Se destacan, por su relevancia, las siguientes actuaciones:
1.1. El 9 de marzo de 2016, el Juez Setenta y dos Penal Municipal con Funciones de Control de Garantías de Bogotá legalizó la captura y avaló la imputación de cargos en contra de JHON JAIRO TORRES TORRES por los punibles señalados anteriormente.
Además, negó la imposición de la medida de aseguramiento de detención intramural solicitada por la Fiscalía Séptima adscrita a la Unidad de Antinarcóticos y de Lavado de Activos.
Esa determinación fue impugnada por el Ente Investigador y por el apoderado de las víctimas2.

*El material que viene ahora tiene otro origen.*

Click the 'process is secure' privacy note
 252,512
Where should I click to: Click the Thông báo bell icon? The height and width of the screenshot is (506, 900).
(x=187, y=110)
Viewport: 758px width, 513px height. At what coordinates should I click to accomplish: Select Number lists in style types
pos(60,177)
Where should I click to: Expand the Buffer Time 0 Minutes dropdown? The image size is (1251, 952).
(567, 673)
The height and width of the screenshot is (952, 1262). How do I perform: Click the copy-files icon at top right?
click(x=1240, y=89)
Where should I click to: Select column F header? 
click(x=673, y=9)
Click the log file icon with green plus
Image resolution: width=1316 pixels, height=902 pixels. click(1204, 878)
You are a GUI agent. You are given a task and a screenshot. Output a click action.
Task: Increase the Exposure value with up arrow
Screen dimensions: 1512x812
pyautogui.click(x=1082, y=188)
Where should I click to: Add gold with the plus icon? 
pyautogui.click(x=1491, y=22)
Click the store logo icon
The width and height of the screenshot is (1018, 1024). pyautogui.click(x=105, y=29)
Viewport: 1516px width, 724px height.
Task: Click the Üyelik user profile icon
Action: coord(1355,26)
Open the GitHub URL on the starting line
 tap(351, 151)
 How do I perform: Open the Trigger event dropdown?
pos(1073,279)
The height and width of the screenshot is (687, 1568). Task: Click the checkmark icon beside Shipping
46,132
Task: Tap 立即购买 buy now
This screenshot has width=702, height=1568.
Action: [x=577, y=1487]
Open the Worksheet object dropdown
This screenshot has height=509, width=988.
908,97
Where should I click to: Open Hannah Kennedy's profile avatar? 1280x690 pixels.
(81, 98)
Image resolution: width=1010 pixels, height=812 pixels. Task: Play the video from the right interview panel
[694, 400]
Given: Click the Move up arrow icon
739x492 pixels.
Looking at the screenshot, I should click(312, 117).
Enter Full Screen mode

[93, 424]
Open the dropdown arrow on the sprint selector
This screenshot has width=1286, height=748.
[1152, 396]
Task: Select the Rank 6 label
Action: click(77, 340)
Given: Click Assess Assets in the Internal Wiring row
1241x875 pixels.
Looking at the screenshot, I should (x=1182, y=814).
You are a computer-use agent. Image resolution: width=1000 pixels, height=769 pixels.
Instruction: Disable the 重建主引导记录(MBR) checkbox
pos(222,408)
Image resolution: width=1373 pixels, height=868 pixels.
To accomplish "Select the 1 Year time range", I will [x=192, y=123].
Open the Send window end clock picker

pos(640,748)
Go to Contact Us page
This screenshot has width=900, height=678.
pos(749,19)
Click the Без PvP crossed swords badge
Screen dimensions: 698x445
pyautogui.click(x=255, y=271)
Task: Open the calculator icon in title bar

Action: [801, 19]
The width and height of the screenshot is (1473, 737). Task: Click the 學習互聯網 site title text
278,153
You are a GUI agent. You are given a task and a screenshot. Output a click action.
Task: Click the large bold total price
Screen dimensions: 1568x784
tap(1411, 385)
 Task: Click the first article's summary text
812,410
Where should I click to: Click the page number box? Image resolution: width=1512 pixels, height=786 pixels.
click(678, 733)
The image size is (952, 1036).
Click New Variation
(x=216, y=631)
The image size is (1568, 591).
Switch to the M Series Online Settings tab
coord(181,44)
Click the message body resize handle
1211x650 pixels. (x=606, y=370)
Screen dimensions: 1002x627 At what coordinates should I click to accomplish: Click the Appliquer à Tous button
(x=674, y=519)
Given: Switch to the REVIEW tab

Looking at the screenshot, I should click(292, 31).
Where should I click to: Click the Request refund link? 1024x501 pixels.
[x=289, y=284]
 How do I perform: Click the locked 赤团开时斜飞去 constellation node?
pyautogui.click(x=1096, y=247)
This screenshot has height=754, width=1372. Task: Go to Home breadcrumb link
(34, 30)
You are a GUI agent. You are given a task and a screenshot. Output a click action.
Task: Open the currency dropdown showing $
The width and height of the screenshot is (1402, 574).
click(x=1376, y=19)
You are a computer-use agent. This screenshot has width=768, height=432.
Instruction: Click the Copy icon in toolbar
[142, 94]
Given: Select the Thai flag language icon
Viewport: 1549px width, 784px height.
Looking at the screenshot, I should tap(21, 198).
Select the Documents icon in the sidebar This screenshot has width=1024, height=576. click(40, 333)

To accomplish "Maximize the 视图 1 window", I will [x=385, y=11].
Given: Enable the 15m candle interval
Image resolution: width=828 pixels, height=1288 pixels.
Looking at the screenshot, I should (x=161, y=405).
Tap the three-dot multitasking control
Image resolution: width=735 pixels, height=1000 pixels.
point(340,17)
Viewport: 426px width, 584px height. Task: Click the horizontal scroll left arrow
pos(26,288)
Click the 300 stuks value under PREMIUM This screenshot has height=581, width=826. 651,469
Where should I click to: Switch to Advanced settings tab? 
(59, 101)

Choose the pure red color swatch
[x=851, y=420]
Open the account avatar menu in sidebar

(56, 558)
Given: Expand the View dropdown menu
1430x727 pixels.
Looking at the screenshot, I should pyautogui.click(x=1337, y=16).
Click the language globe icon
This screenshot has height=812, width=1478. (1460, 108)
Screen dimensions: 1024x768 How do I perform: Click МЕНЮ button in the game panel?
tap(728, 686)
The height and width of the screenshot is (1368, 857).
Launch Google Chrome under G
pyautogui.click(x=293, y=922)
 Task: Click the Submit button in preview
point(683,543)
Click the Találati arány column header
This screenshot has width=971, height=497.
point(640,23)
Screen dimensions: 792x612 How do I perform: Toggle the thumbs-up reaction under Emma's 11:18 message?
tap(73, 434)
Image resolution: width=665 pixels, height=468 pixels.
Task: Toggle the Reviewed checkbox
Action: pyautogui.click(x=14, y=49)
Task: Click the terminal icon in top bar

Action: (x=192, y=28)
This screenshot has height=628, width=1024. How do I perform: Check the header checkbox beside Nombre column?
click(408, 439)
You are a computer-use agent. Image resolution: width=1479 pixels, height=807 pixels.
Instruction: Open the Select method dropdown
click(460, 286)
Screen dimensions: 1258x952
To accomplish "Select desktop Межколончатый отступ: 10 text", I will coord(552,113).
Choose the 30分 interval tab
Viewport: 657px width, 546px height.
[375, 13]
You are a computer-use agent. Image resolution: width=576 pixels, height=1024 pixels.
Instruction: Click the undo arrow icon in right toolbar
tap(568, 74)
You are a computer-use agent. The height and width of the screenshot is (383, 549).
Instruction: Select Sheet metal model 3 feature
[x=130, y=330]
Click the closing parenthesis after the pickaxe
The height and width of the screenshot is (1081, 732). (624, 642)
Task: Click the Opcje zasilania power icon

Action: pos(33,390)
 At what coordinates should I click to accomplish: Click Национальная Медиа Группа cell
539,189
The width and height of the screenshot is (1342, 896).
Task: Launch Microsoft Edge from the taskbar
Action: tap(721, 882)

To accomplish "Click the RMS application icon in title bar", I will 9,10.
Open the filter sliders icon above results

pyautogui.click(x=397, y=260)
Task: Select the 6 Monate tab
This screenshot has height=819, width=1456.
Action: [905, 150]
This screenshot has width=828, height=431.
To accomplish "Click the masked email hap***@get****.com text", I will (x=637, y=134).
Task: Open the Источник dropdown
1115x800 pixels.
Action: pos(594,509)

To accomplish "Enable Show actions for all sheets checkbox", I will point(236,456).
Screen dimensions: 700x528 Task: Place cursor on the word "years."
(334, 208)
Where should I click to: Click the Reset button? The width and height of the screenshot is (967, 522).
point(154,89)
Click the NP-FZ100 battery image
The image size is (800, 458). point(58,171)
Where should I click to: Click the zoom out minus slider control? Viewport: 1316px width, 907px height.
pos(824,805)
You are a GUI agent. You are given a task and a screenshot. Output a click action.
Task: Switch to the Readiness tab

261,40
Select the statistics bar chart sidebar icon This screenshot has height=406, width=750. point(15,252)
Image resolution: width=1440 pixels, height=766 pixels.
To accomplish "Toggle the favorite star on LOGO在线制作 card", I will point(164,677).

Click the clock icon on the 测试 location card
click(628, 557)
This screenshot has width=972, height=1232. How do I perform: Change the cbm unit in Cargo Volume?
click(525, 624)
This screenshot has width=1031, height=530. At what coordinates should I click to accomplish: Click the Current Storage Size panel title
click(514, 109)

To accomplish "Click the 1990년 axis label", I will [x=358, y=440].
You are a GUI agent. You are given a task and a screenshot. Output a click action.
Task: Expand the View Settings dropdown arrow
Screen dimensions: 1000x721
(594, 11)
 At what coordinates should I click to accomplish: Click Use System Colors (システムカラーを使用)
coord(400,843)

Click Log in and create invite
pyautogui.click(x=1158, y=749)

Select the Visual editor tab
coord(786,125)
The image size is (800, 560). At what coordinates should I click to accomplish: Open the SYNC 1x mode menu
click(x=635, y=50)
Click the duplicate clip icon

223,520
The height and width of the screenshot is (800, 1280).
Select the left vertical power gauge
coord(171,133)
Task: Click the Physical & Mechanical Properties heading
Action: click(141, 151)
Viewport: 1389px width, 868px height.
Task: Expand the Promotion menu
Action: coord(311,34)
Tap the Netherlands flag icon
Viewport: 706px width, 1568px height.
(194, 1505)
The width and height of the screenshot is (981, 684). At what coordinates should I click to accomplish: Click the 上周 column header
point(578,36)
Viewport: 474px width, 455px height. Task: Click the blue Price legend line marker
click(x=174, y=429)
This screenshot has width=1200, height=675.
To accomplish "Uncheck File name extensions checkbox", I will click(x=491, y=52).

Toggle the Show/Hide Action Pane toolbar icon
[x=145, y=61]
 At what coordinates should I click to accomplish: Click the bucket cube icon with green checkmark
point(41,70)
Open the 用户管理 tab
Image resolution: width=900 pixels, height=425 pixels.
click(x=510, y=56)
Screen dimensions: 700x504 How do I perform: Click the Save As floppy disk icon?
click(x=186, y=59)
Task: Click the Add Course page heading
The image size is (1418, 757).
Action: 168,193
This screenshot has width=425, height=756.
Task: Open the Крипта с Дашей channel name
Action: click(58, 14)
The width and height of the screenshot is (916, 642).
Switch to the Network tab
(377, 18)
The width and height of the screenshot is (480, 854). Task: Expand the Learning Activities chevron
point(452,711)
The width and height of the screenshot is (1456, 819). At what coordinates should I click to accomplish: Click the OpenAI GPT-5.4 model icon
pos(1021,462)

1.2. El 5 de junio de 2016, el Juzgado Diecinueve Penal del Circuito con Funciones de Conocimiento de Bogotá revocó parcialmente la decisión impugnada y, en consecuencia, ordenó la detención preventiva de TORRES TORRES en un centro carcelario.3
Por cuenta de esa decisión, desde el día 8 del mismo mes y año, el procesado se encuentra recluido en la cárcel La Picota de Bogotá.
1.3. El 1º de julio de 2016, la Fiscalía Trece Especializada adscrita a la Unidad de Antinarcóticos y de Lavado de Activos radicó el escrito de acusación, correspondiendo el conocimiento de la actuación al Juzgado Cuarto Penal del Circuito Especializado de Bogotá4.
1.4. La Sala de Casación Penal de esta Corporación, mediante providencia CSJ AP 07 sep 2016, rad. 48709, AP5980-2016, al resolver un incidente de definición de competencia, declaró que el conocimiento para realizar la audiencia de formulación de acusación y tramitar las fases procesales subsiguientes, correspondía al Juzgado Penal del Circuito Especializado con función de conocimiento de Yopal, en consideración del factor territorial.
1.5. Reactivada la actuación, el juzgado de conocimiento, a través de auto de 18 de noviembre de 2016, decretó la nulidad de todo lo actuado a partir de la audiencia de formulación de imputación, inclusive, y consecuentemente, concedió la «libertad inmediata» de TORRES TORRES.
No obstante, admitió el recurso de apelación formulado por la Fiscalía en el efecto suspensivo5.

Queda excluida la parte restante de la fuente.